TASK DETAILS.
From the line with "475x1863 pixels. How" to the line with "Task: Click the 卖出 price 93.9453", retype each line exactly as it stands in the records below, but skip the pictures.

MATERIAL SHOWN.
******************************

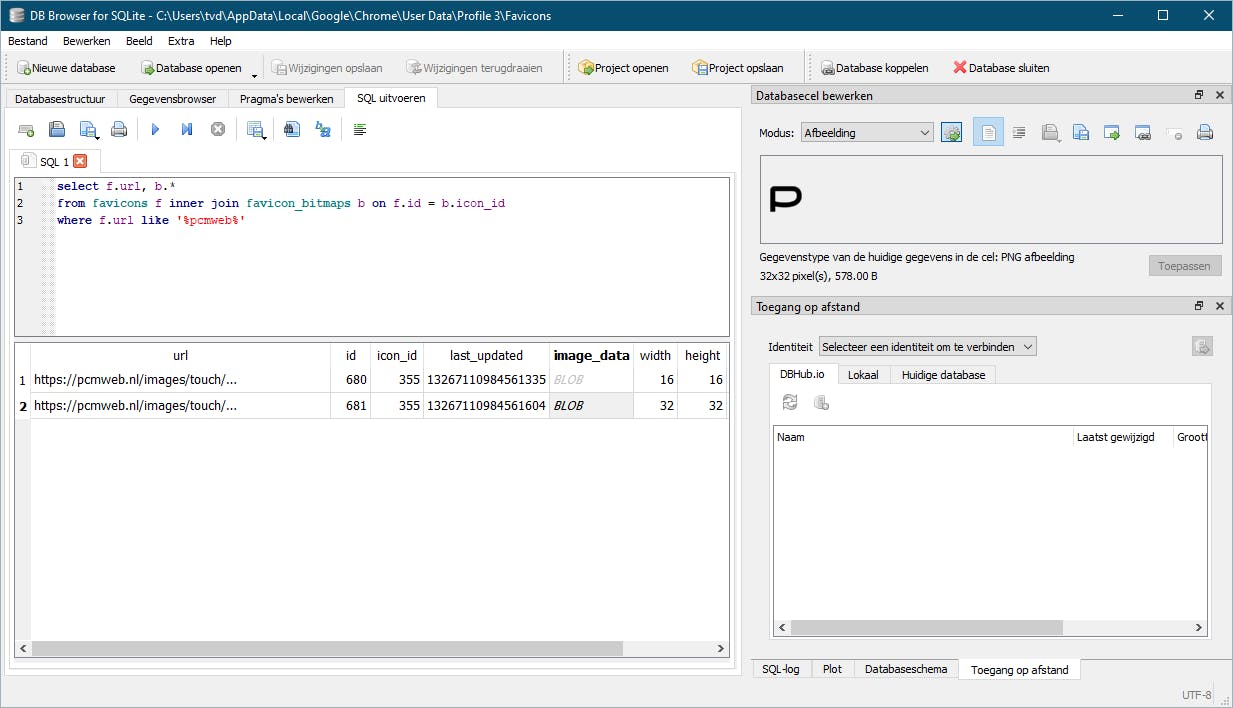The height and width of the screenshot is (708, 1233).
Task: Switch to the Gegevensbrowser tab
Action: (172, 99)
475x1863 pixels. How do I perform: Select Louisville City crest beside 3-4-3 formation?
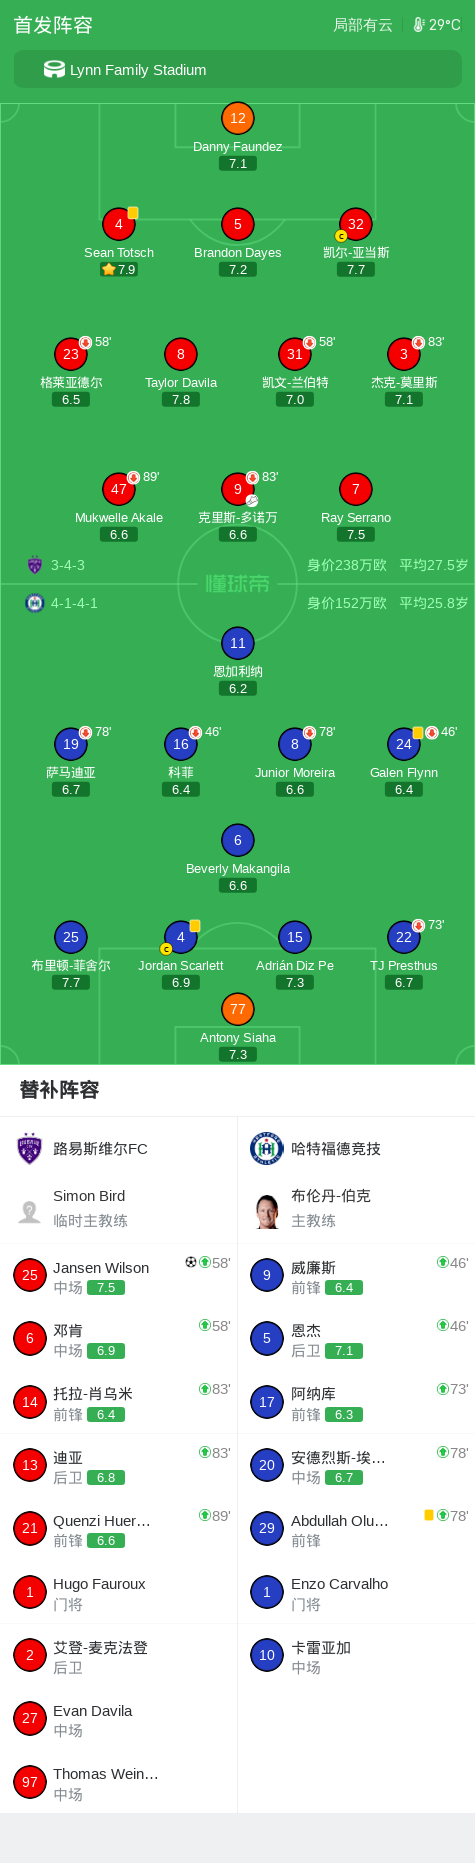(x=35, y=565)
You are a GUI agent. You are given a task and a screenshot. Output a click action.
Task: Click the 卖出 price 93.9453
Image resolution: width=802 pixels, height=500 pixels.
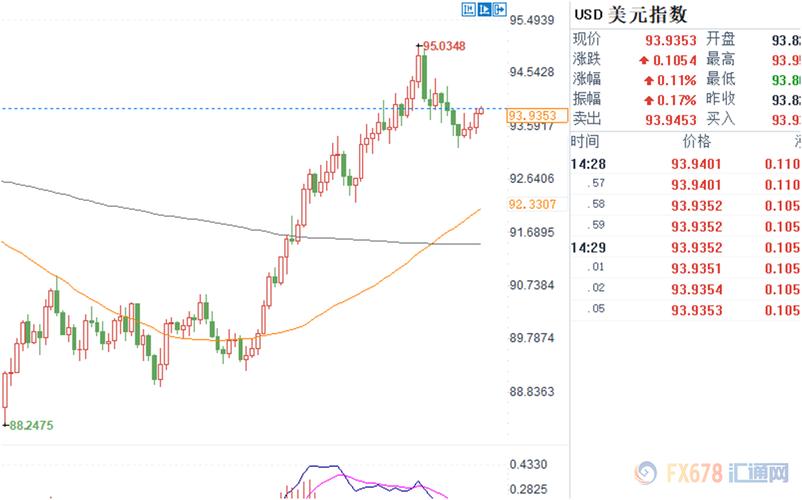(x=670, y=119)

******************************

RESULT OF THIS EXERCISE.
475x1863 pixels. How do I perform: Select Louisville City crest beside 3-4-3 formation?
(x=35, y=565)
You are a GUI agent. You are given a task and a screenshot. Output a click action.
Task: Click the 卖出 price 93.9453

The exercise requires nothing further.